## Selected text
════════════════
Recently, many research^17

–20 studied the morphology, properties, and shape memory behavior of PLA/TPU blends and showed that the two polymers were immiscible and TPU acted as a toughening agent that prevented the PLA/TPU blends from breaking. Mi²¹ fabricated blended TPU/PLA tissue engineering scaffolds at different ratios for tunable properties via twin screw extrusion and microcellular injection molding techniques for the first time. There have been few reports on foaming behavior of microcellular PLA/TPU composites in supercritical CO₂.

In this study, supercritical CO₂ was selected as the blowing agent to fabricate PLA foams using microcellular foaming technology. TPU acted as a nucleating agent to enhance cell nucleation, and the crystallinity of gas-saturated PLA resin was controlled by CO₂ pressure. The foaming behavior of PLA/TPU composites at different CO₂ pressures and foaming temperatures was investigated. And the effect of TPU on the induced crystallization, the expansion ratio, and cell morphology was studied. Furthermore, the effect of TPU content and CO₂ pressure on the crystal size was emphasized.
════════════════
## Stored records
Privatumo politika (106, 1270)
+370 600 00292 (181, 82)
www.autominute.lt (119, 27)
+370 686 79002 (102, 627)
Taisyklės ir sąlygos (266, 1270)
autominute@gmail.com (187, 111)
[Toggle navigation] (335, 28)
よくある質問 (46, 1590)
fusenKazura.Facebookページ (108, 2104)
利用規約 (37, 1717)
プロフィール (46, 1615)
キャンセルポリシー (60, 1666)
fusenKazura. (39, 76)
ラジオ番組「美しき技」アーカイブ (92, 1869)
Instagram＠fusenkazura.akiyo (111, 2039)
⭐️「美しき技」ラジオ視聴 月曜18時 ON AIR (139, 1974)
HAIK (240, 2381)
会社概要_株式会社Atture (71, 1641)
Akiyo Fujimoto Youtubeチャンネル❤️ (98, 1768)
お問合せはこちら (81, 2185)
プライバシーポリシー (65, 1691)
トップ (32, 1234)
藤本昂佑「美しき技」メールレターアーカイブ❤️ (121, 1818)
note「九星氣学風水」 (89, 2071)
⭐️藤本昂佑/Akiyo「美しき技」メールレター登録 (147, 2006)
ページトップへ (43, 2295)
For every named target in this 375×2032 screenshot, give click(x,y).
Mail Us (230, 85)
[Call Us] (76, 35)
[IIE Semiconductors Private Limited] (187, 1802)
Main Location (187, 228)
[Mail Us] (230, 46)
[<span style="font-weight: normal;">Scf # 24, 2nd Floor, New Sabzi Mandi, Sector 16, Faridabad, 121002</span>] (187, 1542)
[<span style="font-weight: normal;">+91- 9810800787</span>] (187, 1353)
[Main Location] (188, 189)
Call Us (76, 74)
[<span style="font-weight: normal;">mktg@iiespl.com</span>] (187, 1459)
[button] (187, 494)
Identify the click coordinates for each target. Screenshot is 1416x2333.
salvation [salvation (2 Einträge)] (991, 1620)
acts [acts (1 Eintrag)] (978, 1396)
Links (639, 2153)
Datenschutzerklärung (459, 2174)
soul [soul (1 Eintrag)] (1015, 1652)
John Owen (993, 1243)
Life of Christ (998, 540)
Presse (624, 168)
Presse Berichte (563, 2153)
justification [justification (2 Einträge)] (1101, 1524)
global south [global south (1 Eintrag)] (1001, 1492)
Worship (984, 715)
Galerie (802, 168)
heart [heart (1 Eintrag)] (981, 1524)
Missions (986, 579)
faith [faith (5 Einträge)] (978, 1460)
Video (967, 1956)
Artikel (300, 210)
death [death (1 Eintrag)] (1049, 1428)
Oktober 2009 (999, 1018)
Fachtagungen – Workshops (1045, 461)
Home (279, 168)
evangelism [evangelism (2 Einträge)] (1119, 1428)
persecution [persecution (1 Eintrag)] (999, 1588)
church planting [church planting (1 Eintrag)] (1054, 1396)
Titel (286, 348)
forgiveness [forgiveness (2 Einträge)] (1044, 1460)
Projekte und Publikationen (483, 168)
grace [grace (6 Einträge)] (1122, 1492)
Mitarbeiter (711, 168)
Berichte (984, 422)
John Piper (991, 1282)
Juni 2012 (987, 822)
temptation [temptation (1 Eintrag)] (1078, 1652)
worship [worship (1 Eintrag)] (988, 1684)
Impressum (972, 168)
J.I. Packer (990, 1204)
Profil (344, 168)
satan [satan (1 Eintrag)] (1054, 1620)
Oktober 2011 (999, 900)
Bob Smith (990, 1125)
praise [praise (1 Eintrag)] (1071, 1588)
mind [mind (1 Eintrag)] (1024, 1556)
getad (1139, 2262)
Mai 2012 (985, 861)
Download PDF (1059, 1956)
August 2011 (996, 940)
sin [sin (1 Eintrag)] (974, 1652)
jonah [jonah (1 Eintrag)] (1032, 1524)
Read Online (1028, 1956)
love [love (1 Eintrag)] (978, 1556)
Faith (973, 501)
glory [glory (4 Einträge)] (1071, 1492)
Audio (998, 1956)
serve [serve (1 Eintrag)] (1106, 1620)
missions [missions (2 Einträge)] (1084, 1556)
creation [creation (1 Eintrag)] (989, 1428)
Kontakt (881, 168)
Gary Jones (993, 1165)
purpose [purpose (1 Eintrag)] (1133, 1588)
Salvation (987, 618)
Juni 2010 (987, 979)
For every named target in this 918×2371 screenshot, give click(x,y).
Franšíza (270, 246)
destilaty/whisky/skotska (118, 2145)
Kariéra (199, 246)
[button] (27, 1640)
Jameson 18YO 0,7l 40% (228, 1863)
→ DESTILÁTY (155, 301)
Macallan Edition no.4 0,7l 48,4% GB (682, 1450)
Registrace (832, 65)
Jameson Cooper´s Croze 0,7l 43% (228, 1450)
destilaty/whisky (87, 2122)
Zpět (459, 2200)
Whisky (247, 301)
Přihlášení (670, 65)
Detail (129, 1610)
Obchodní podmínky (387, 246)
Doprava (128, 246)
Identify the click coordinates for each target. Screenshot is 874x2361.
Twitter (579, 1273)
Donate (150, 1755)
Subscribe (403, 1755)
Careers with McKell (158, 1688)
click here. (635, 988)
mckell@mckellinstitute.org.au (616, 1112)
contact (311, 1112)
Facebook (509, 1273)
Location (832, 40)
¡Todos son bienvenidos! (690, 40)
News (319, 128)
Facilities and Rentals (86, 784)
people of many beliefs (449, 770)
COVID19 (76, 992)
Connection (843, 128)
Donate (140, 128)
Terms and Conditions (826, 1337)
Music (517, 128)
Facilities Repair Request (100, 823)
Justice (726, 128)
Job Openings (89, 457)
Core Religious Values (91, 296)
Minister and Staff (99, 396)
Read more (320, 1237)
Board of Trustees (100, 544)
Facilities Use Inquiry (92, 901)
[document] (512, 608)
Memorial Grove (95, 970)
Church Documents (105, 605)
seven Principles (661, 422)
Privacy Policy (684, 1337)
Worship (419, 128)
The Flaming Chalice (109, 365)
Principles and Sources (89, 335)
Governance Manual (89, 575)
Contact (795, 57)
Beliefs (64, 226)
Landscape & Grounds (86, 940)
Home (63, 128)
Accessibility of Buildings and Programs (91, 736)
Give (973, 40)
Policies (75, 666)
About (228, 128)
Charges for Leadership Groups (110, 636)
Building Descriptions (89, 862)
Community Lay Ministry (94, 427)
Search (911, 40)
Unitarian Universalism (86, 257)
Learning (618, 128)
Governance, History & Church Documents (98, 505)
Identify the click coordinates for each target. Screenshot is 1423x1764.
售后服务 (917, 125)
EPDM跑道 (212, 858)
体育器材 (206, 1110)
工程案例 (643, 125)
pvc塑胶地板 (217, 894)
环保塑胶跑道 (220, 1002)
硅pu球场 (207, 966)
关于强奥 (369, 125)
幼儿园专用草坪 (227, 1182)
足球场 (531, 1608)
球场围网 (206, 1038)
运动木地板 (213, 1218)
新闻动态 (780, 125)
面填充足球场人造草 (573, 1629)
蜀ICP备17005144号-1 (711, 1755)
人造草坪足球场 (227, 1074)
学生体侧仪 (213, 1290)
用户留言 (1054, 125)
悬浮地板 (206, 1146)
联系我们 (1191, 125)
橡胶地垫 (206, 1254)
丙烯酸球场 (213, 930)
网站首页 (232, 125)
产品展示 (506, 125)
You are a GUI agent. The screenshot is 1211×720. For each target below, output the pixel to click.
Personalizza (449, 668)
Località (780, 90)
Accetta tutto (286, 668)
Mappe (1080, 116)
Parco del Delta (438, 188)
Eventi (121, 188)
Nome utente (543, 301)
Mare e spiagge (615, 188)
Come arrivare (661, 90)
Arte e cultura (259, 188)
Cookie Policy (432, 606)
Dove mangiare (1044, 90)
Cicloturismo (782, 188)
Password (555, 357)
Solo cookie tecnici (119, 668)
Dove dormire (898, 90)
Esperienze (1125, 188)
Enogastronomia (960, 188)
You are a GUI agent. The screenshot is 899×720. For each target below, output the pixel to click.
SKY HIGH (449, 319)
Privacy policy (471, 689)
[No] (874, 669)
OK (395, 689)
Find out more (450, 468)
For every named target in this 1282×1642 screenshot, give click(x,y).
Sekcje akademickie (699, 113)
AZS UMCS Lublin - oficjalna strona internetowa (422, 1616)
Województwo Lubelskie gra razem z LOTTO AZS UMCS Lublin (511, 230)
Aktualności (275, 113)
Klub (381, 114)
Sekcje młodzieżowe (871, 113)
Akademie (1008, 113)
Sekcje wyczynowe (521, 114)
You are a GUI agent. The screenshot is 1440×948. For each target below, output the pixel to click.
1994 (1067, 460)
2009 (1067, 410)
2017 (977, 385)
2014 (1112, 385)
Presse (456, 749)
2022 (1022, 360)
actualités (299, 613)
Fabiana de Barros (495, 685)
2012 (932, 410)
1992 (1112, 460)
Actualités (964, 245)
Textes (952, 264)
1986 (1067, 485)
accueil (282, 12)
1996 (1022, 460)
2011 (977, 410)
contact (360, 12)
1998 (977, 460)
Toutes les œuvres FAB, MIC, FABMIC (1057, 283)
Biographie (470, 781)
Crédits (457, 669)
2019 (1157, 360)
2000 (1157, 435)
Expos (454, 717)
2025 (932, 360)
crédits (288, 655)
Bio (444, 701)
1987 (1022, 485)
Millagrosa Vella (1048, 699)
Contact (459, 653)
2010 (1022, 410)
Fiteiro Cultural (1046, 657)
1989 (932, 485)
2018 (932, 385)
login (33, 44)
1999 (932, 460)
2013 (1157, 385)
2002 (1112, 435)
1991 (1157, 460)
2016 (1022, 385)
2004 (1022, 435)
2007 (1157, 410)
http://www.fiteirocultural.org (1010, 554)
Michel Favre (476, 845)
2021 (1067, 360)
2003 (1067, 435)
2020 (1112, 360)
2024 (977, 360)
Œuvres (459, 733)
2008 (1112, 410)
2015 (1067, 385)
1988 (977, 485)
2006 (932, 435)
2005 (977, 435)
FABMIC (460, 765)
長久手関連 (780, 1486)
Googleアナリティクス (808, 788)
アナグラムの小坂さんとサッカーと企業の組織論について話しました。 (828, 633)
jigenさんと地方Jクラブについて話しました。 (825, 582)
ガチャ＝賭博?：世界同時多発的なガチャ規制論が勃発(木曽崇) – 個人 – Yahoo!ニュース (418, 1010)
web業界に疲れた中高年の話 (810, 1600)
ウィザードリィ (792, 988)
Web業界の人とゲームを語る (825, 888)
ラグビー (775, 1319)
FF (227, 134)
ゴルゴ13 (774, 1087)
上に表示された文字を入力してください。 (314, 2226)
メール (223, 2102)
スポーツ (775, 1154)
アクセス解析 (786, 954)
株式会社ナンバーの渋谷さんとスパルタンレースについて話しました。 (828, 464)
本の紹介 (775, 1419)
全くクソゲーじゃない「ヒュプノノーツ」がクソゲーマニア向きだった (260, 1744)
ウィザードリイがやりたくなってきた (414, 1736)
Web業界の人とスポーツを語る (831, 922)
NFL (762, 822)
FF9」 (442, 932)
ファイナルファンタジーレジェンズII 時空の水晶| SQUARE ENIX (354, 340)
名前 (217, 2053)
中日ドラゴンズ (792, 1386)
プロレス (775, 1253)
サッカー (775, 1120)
════════════════
## Written instruction
Please summarize the passage on PLA/TPU foaming above in two sentences.

## Response to the task
Earlier work showed that PLA and TPU are immiscible and that TPU toughens their blends, but few reports have examined the foaming behavior of microcellular PLA/TPU composites in supercritical CO₂. This study used supercritical CO₂ as the blowing agent and TPU as a nucleating agent to foam PLA at different CO₂ pressures and foaming temperatures, examining how TPU affects induced crystallization, expansion ratio, and cell morphology, and how TPU content and CO₂ pressure affect crystal size.